Bailout Fails In House
While I believe that the Congressional leadership of both parties will, within a couple of days, get their sh*t in one sock and deliver the votes needed to pass the Bailout, I admit I was kind of surprised that it failed today. Many Congresspeople, including my own, are claiming they're against it because the public seems to be against it. A quick look at some representative people for and against the bailout tells me all I need to know.
Michael Moore: Against the Bailout
Warren Buffett: Supports the Bailout
I think I'd rather take my economic advice from Warren.

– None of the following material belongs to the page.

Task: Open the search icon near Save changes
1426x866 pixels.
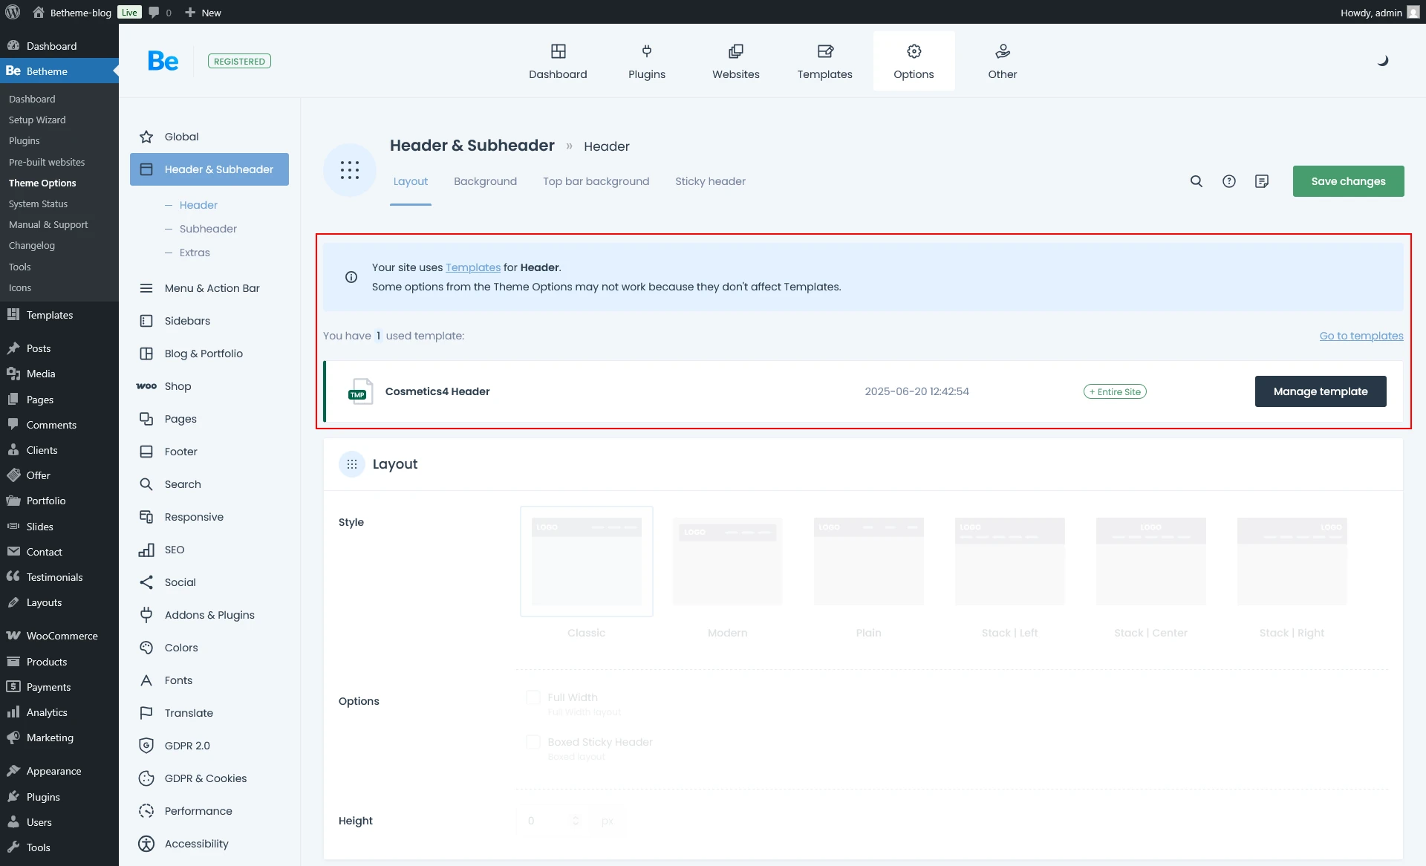Action: 1196,180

Update 2226 01 Oct: As I figured they would, the Senate easily passed a "sweetened" version of the bailout tonight; I predict the House will go along (but by a closer margin) when they vote on Friday. The "sweeteners" should be enough to give cover to some of the previous naysayers who looked into the abyss on Monday afternoon and finally realized the potential hazards of failing to act. For those who say that we shouldn't do anything at all -- that we should just let the market run its course without government interference -- we pretty much tried that once already, from November 1929 to February 1933. Pure capitalism would be good in theory if everyone played nice; the problem is that human nature doesn't really allow for that. I think only the most ardent Ron Paul supporter would say that the government shouldn't step into the marketplace for the good of the whole, either by regulating monopolies, ensuring product safety, or -- as in this case -- keeping the economy from going into a 4- or 5-year long deep recession if it's preventable without too much irreversible long-term damage.

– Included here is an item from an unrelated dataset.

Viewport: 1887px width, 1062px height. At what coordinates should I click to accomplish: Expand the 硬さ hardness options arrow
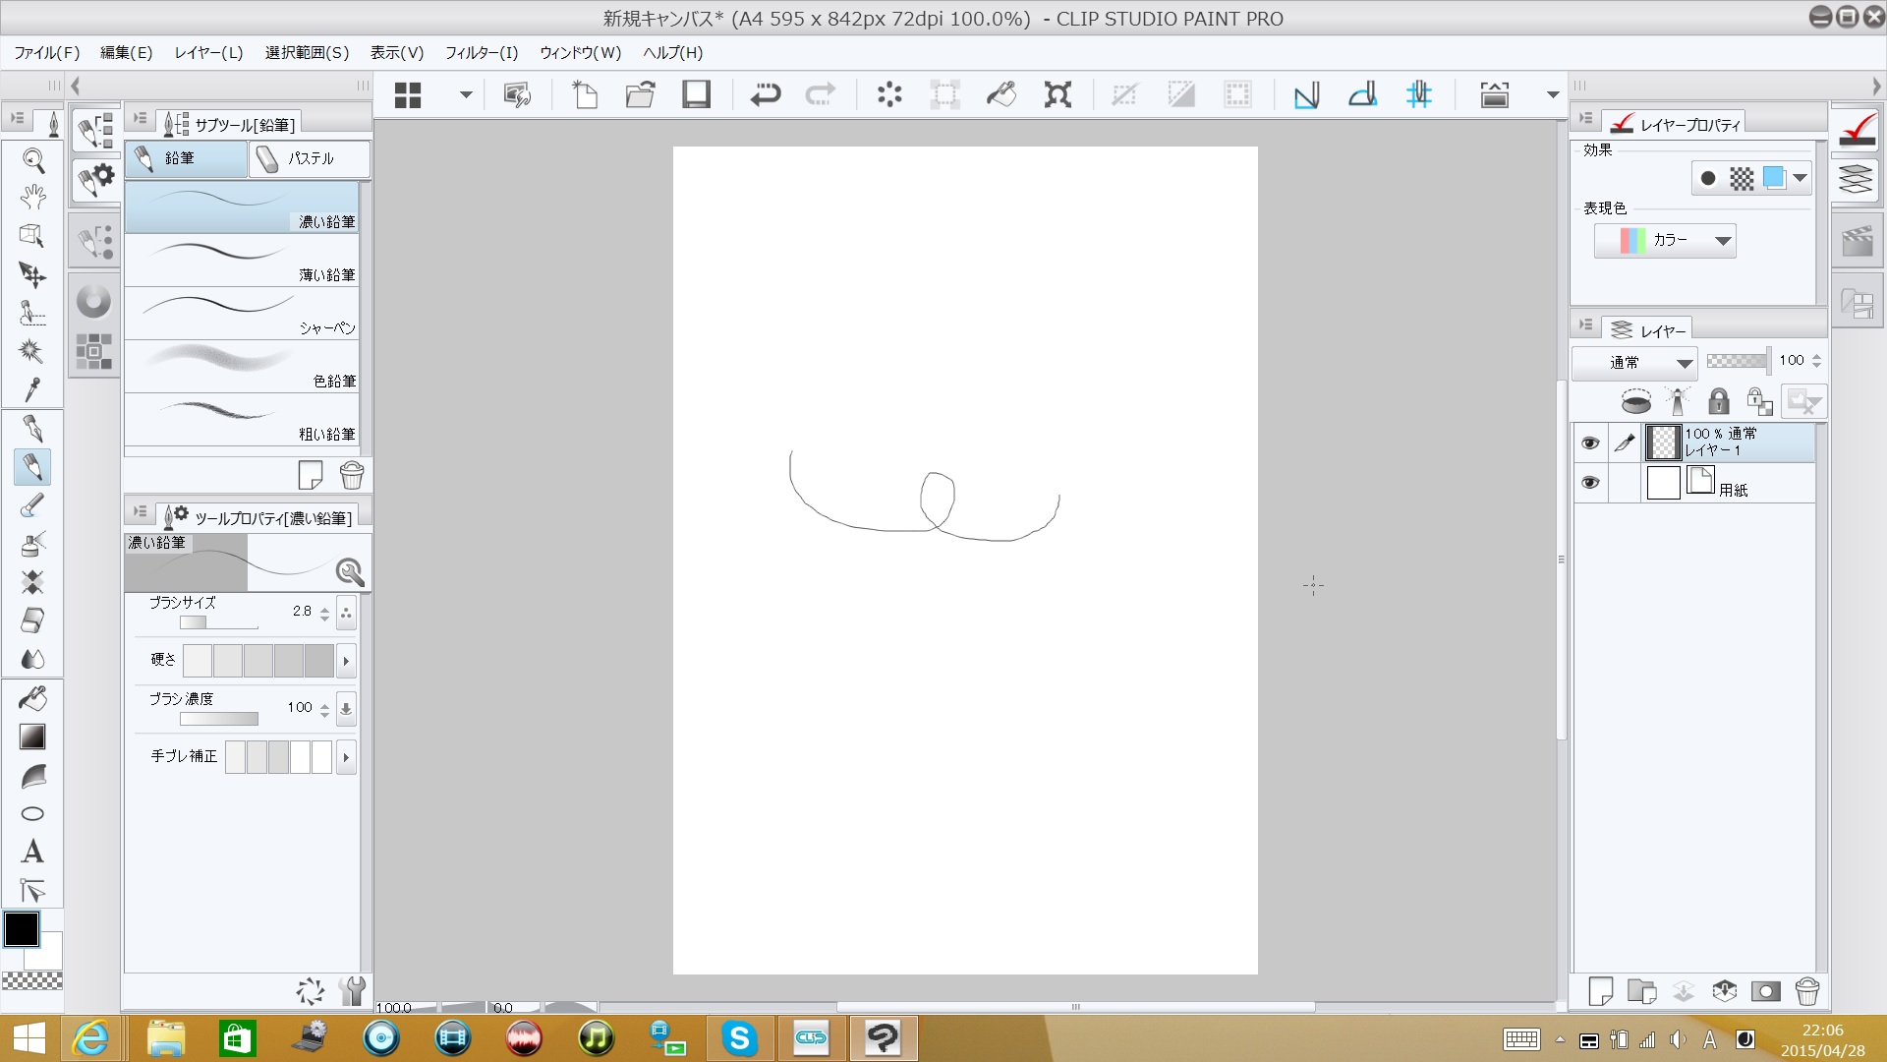tap(346, 661)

Well-meaning people can disagree on whether or not this particular bailout is the right way to fix the problems in our economy, but it seems to me that it's the only one that could have passed, and that we had to do something. To advocate doing nothing in the face of potentially severe society-wide dislocation for the sake of adherance to a philosophy that doesn't have any real-world applicability is, to me, the worst kind of politics. (Especially when, like one Kooky Local Simpleton, you simply refuse to face the facts as they exist.)
Update 1142 03 Oct: It has happened as I foretold; the House voted by a substantial margin for the bailout with the added sweeteners.